----- PASSAGE TO READ -----

Detecting Pathogens In The Blood
Doctors use test patients’ blood to check for a number of elements of health, from detecting cholesterol levels to diagnosing rare tropical diseases. Most blood tests require a laboratory for analysis, but sophisticated labs and equipment are not always available, depending on where the patient is located. For remote clinics, sending off the samples and waiting for the results can take days or weeks, and during this time, a patient obviously isn’t receiving treatment. To speed up that process, researchers from two universities have miniaturized a blood lab into a handheld device that is compatible with a smartphone.
A single drop of blood is all it takes to test for Zika, dengue, and other infectious diseases.
The device itself (without the smartphone) is only the size of a credit card. Grooves in the chip suck in small amounts of blood that are lit up by the smartphone’s LED. A group of sensors analyze how light passes through the blood, which the system compares to the results of tests found to be positive. The entire test takes ten minutes. “Labs-on-a-chip” are cheap and fast, and diagnostics can be carried out in virtually any environment.
The researchers hope their device can detect even more pathogens in the future. A similar lab-on-a-chip, created by researchers at the Fraunhofer Institute for Cell Therapy & Immunology in Leipzig, Germany, can detect E. coli and salmonella pathogens in the blood.

----- INFORMATION PROVIDED -----

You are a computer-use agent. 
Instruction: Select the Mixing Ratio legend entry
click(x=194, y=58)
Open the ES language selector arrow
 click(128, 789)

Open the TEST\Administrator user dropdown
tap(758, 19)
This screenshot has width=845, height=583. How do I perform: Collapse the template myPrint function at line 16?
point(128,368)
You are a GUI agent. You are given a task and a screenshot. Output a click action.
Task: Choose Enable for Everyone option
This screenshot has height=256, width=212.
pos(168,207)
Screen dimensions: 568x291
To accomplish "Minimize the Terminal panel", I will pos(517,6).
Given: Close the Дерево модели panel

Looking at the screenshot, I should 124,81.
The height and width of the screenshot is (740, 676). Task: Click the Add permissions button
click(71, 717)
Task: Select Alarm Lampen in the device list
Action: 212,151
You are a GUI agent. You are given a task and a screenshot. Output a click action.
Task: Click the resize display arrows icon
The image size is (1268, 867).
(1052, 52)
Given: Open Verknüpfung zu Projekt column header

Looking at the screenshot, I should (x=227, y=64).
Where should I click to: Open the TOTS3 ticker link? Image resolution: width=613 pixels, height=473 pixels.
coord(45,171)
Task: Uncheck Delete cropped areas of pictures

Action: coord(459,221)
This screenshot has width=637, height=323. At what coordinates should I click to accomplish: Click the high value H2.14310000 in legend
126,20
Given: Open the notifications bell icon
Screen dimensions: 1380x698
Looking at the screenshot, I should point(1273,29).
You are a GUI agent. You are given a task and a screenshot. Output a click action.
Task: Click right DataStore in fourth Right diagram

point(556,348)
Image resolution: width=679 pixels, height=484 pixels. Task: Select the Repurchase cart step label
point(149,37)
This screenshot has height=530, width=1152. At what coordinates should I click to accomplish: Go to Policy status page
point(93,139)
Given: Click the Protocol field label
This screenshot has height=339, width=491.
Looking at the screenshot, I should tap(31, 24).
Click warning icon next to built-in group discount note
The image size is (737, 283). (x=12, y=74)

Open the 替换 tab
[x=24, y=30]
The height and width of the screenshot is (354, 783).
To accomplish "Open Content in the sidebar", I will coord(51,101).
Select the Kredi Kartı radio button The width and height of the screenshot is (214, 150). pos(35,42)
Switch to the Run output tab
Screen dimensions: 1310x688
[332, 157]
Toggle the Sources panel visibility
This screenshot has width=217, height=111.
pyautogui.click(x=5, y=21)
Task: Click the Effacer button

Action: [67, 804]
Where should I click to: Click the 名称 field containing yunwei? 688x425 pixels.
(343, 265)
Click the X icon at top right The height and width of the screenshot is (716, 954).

-----

_EXERCISE DETAILS_.
Using the passage on detecting pathogens in the blood, answer:
(a) Without the smartphone, how big is the handheld device?
(b) How long does the entire test take?
(c) Which pathogens can the lab-on-a-chip from the Fraunhofer Institute for Cell Therapy & Immunology detect in the blood?

_RESPONSE TO THE EXERCISE_.
(a) It is the size of a credit card.
(b) Ten minutes.
(c) E. coli and salmonella.